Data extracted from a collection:
—————

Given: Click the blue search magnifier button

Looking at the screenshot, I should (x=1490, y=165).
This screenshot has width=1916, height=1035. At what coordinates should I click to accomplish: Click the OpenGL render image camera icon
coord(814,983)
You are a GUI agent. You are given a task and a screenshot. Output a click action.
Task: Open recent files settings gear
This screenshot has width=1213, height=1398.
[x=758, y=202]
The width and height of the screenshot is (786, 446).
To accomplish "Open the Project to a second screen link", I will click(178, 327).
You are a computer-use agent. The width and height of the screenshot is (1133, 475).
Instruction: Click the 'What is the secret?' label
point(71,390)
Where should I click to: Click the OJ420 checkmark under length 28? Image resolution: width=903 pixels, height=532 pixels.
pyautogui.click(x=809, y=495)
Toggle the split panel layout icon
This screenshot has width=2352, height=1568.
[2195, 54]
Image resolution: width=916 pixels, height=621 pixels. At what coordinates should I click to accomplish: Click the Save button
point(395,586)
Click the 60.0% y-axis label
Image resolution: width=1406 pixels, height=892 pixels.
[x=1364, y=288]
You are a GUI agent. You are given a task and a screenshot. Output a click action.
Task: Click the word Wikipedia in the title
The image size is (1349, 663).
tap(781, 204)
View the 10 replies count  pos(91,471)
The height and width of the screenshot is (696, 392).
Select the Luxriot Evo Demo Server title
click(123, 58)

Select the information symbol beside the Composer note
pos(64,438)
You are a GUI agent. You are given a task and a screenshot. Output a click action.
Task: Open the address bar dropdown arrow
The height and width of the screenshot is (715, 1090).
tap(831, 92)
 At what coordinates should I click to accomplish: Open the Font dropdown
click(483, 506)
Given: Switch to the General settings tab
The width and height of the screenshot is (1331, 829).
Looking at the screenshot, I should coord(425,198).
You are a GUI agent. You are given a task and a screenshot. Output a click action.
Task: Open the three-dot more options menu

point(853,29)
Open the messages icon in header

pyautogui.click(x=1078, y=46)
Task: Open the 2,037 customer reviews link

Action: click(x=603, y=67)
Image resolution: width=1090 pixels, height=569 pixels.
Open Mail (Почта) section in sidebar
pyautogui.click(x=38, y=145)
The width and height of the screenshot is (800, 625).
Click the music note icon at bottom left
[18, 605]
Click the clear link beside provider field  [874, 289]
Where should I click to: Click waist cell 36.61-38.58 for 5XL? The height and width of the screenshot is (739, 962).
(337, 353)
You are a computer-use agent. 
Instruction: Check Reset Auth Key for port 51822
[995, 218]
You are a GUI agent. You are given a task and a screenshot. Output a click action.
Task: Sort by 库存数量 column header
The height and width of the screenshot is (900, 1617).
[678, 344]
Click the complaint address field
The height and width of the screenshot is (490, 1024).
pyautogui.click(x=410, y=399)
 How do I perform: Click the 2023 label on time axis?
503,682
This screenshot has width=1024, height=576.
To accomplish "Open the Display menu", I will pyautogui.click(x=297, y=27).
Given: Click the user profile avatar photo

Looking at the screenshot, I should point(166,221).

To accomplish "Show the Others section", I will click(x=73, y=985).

—————

§ What to work on: Going back over the entries above, copy word for word every line from the one that has "This screenshot has width=1916, height=1035." on through the one that has "You are a computer-use agent. The".

§ Answer below:
This screenshot has width=1916, height=1035. At what coordinates should I click to accomplish: Click the OpenGL render image camera icon
coord(814,983)
You are a GUI agent. You are given a task and a screenshot. Output a click action.
Task: Open recent files settings gear
This screenshot has width=1213, height=1398.
[x=758, y=202]
The width and height of the screenshot is (786, 446).
To accomplish "Open the Project to a second screen link", I will click(178, 327).
You are a computer-use agent. The width and height of the screenshot is (1133, 475).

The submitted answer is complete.